The possible chunk types and structures are:
Simple data
~~
Offset Length Value
0 1 0x00
1 1 Bytes
Offset Length Value
0 1 0x08
1 2 Value (Bytes)
Offset Length Value
0 2 0x0E 0xFF
2 5 Value (Bytes)
Offset Length Value
0 1 0x10 <= C <= 0x11
1 3+(C-0x10) Value (Bytes)
Offset Length Value
0 1 0x12 <= C <= 0x15
1 1+2*(C-0x10) Value (Bytes)
Offset Length Value
0 1 (0x19 | 0x23)
1 1 Value (Bytes)
Offset Length Value
0 1 0x1A <= C <= 0x1D
1 2*(C-0x19) Value (Bytes)
Simple key-value
~~
Offset Length Value
0 1 0x01
1 1 Key (Integer)
2 1 Value (Bytes)
Offset Length Value
0 1 0x02 <= C <= 0x05
1 1 Key (Integer)
2 2*(C-1) Value (Bytes)
Offset Length Value
0 1 0x06
1 1 Key (Integer)
2 1 N = Length (Integer)
2 N Value (Bytes)
Offset Length Value
0 1 0x09
1 2 Key (Path Integer)
2 1 Value (Bytes)
Offset Length Value
0 1 0x0A <= C <= 0x0D
1 2 Key (Path Integer)
2 2*(C-9) Value (Bytes)
Offset Length Value
0 1 0x0E
1 2 Key (Path Integer)
3 1 N = Length (Integer)
4 N Value (Bytes)
Long key-value
~~
Offset Length Value
0 1 0x16
1 3 Key (Bytes)
4 1 N = Length (Integer)
5 N Value (Bytes)
Offset Length Value
0 1 0x17
1 3 Key (Bytes)
4 2 N = Length (Integer)
6 N Value (Bytes)
Offset Length Value
0 1 0x1E
1 1 K = Key Length (Integer)
2 K Key (Bytes)
2+K 1 N = Value Length (Integer)
2+K+1 N Value (Bytes)
Offset Length Value
0 1 0x1F
1 1 K = Key Length (Integer)
2 K Key (Bytes)
2+K 2 N = Value Length (Integer)
2+K+2 N Value (Bytes)
Segmented data
~~
Offset Length Value
0 1 0x07
1 1 Segment index (Integer)
2 2 N = Length (Integer)
4 N Value (Bytes)
Offset Length Value
0 1 0x0F
2 1 Segment index (Integer)
3 2 N = Length (Integer)
5 N Value (Bytes)
Path push
~~
Offset Length Value
0 1 0x20 | 0x0E
1 1 Value (Integer)
Offset Length Value
0 2 (0x20 | 0x0E) 0xFE
1 8 Value (Bytes)
Offset Length Value
0 1 0x28
1 2 Value (Path Integer)
Offset Length Value
0 1 0x30
1 3 Value (Path Integer)
Offset Length Value
0 1 0x38
1 1 N = Length (Integer)
2 N Value (Bytes)
Path pop
~~
Offset Length Value
0 1 (0x3D | 0x40)
No-op
~~
Offset Length Value
0 1 0x80
fp5 Path Structure
==
fp5 files can contain only one table, which makes things easy. The
known paths are:
[1]: Some kind of word index?
[3].[1]: Column names => Index pairs (String key, Integer value)
These column names are uppercase.
[3].[5].[X]: Metadata for the Xth column (Key-value pairs)
[1] => Column name
[2] => Second byte indicates column type (1=String, 2=Integer)

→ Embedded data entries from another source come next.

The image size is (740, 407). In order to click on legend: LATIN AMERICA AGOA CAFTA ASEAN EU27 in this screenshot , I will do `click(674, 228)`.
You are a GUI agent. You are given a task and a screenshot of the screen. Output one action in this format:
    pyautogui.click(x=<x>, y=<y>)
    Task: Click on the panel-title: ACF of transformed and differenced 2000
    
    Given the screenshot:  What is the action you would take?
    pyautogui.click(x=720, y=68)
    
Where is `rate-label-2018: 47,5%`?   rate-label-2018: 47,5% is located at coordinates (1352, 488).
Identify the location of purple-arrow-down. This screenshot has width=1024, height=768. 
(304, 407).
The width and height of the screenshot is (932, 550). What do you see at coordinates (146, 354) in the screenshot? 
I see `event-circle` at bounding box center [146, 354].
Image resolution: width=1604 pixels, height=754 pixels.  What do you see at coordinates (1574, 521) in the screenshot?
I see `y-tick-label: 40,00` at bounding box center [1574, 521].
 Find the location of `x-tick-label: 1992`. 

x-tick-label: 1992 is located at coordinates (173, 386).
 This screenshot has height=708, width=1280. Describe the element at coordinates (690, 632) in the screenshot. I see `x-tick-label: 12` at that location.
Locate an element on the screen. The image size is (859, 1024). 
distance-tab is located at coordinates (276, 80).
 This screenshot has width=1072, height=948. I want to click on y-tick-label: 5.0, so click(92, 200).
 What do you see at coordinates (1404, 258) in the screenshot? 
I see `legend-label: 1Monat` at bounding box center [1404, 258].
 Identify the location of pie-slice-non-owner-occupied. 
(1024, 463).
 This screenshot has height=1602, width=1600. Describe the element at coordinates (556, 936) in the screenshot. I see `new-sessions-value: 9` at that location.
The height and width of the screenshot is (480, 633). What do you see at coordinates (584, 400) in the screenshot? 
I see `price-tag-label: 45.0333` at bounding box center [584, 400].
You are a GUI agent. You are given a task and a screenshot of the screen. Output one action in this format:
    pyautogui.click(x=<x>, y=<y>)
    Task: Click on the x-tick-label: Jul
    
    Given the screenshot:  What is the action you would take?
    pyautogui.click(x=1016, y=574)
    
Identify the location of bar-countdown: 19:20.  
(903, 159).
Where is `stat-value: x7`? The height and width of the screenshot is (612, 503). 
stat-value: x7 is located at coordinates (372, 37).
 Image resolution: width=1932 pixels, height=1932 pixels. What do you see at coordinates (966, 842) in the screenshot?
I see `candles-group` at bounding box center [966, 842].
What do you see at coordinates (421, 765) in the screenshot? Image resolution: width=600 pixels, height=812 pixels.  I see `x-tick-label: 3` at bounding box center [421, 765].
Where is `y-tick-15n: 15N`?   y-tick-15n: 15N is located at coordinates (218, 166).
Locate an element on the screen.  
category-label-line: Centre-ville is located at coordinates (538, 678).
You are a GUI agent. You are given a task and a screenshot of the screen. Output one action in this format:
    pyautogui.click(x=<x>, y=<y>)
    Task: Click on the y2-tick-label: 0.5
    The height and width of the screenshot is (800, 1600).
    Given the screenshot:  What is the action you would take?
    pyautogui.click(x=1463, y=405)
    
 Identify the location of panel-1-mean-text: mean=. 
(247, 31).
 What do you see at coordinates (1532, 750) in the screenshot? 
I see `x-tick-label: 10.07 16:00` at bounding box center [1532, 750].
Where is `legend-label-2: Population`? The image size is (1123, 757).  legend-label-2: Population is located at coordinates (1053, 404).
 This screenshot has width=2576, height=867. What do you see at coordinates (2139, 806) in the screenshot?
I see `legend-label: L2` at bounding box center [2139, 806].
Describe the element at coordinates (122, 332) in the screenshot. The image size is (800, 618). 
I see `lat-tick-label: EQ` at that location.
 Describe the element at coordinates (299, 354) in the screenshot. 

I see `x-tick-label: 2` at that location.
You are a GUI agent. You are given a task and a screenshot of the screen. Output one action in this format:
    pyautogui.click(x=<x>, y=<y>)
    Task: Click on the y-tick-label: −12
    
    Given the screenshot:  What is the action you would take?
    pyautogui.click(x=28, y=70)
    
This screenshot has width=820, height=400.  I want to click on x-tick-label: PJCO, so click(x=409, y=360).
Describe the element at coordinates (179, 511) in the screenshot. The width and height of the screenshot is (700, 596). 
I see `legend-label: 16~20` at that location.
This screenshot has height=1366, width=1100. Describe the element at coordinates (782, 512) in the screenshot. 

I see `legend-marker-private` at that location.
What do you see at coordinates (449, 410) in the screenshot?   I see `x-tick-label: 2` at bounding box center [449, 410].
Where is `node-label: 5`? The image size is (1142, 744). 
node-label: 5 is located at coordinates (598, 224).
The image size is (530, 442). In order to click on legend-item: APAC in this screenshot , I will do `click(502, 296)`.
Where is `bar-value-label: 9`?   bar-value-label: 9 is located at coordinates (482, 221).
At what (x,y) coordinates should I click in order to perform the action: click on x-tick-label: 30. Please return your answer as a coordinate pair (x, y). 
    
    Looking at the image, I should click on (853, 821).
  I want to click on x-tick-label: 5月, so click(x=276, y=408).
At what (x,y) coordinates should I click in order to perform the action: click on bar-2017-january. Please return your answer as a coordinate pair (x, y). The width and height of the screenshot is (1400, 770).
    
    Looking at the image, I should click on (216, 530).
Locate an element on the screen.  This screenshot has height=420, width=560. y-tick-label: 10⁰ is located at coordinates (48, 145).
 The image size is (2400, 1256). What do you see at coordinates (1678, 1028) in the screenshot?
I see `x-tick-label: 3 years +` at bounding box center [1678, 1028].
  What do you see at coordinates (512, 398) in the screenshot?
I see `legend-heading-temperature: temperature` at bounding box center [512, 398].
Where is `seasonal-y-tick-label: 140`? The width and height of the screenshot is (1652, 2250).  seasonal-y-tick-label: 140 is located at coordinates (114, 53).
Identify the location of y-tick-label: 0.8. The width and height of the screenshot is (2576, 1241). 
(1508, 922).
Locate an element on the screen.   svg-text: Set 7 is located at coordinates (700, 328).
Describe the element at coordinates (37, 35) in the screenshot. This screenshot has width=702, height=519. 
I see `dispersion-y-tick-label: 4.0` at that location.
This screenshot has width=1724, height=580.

[5].[X]: Xth record in the table (Path Integer key, String or Integer value)
It appears that later paths located at [32] and up are references to external
FileMaker files on the same hard drive.
fmp12 Path Structure
==
fmp12 introduced the ability to store multiple tables in one file. Individual
tables have a similar layout to the fp5 files, but are stored in a root path
with a value of 128 or above.
For example, if the first table is stored at path [130], that table's column
metadata can be found at [130].[3].[5].
The semantics are slightly changed, as documented below. fmp12 appears to
eliminate the Integer column type in favor of all Strings.
[4].[1].[7].[X]: Metadata about the Xth table
[16] => Table name
[128+X].[3].[5].[Y]: Metadata for the Yth column of the Xth table
[128+X].[5].[Y]: Yth record in the Xth table (Path Integer key, String value)
Note that the sequence of tables is not necessarily compact.